Friday: “lying to my face… thought you wouldve shown a little grace” – you broke my heart by drake

and i thought yesterday was bad. wow was i not prepared for TODAY oh my goodness. i think today i really solidified the “out of sight out of mind” technique right after i asked my mommy to buy my a plane ticket home. it was so warm outside today! practice was really something. we did so much running at the end of practice and i did really well because… well i have a real deep emotional drive right now… you could say. it was super warm today and i wanted to wear my reformation jeans that have literally sat in my drawer this entire year and have yet to be equipped. they normally fit perfectly but i think im losing weight right now because they’re a little loser in the waist than i remember. i looked super cutie so i took a million pictures of myself, naturally.

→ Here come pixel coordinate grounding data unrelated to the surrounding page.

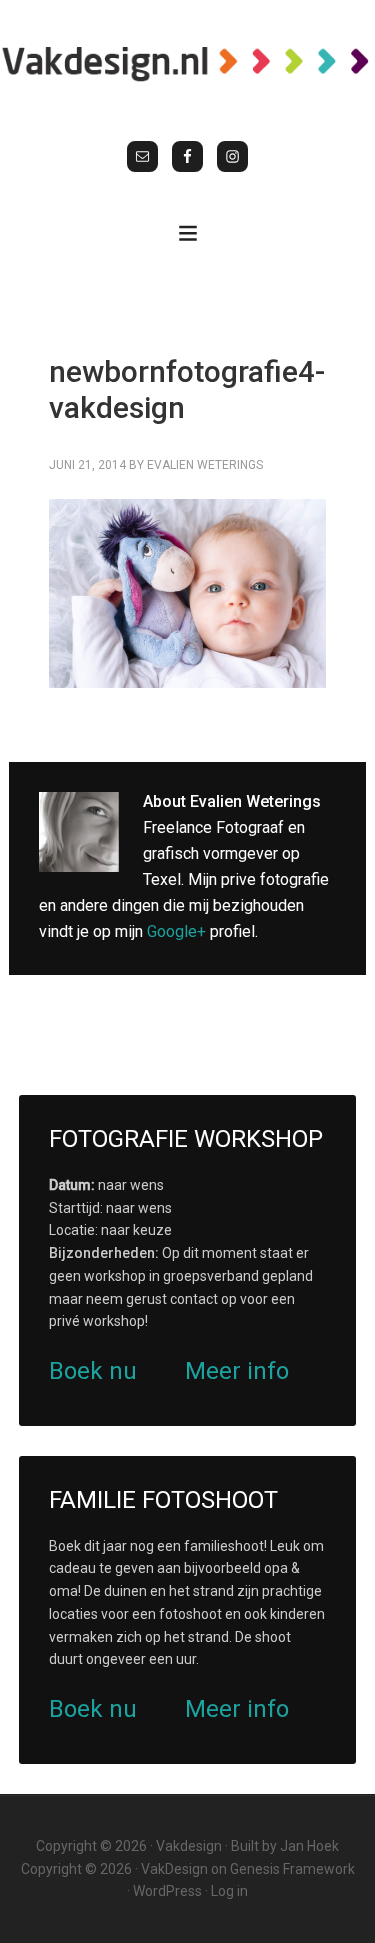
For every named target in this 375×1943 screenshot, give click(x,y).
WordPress (167, 1891)
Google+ (176, 931)
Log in (229, 1891)
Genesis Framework (292, 1869)
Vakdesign (189, 1846)
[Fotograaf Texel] (187, 63)
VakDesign (174, 1869)
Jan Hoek (309, 1846)
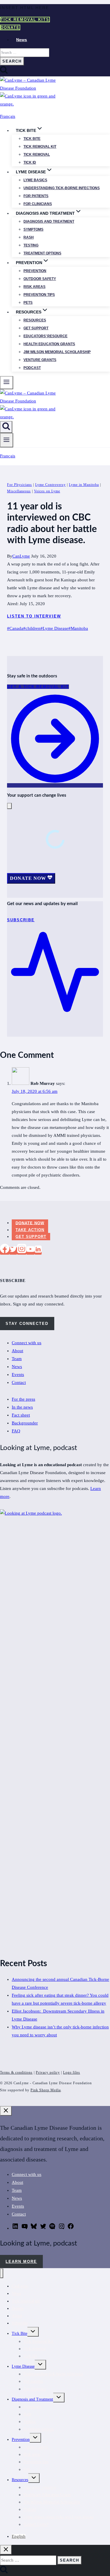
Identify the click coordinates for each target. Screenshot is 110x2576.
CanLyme (21, 556)
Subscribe (20, 2323)
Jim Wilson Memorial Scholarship (57, 352)
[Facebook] (4, 1251)
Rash (28, 237)
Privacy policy (48, 2072)
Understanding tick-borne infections (61, 188)
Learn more (21, 2261)
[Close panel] (6, 2111)
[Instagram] (21, 1251)
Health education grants (49, 344)
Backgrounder (25, 1423)
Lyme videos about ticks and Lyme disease (58, 2517)
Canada (15, 628)
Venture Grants (39, 360)
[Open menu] (6, 440)
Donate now (30, 1223)
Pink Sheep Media (46, 2090)
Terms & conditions (16, 2072)
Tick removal (36, 154)
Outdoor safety (39, 279)
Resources (34, 320)
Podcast (32, 368)
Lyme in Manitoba (84, 485)
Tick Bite (31, 139)
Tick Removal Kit (38, 2341)
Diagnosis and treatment (48, 221)
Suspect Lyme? (35, 2524)
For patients (35, 196)
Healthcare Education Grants (47, 2495)
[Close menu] (1, 2273)
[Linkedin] (38, 1251)
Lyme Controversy (50, 485)
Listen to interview (34, 616)
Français (7, 116)
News (21, 39)
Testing (30, 245)
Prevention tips (39, 295)
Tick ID (29, 162)
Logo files (71, 2072)
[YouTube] (30, 1251)
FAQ (16, 1431)
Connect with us (26, 1342)
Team (17, 1358)
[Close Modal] (9, 806)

then i went to study hall and finished my last class of the day. i met up with my teammate to possibly go to the yard later that day but nothing ended up happening. a bunch of my teammates ended up coming over so we just  hung out for a while. after that… i literally experienced heartbreak for a second time basically. and the worst part was that i literally had accounting homework to complete. so i didn’t even have time to like feel what i was feeling. i got a 100% on the homework. academic weapon even in the presence of peril. i went to sleep after that. and slept pretty well !

Saturday: “i can still see you at the place out there when i close my eyes” – remember when by wallows

good morning girlies! i woke up in a very springy mood to an empty suite. today was actually really really good. like 9/10 type of day. i had practice and was pretty distracted because obviously this entire week has been the epitome of trash. and like it continued to get worse? so yk my brain was a little tired. i still did pretty well by the end of practice and we had a little mini scrimmage. then my suitemate and i went went to breaky! i fear i did not actually eat much but i got a little closure, like i actually got to a point where i could see myself forgiving him. not anytime soon. but eventually.

we made it back home and got ready to have an entire day together at georgetown. we got ready and took the metro and then like gave up lol. we just went to dinner at shake shack but i was enjoying myself! we took the metro back and then i completed my business problem solving homework and got ready for a date. CHILL ON ME. the date was actually so very cutie pie. we went ice skating in the rain. his car was nice. conversation was natural and cute! i had a good time (little thank you to my suitemate for forcing me to go even though i thought i was going to fall asleep on the way home from georgetown)!and he drove like an hour to DC for the date?? hello?? so kind. i got back around 11, facetimed my mom, and passed out in the bed.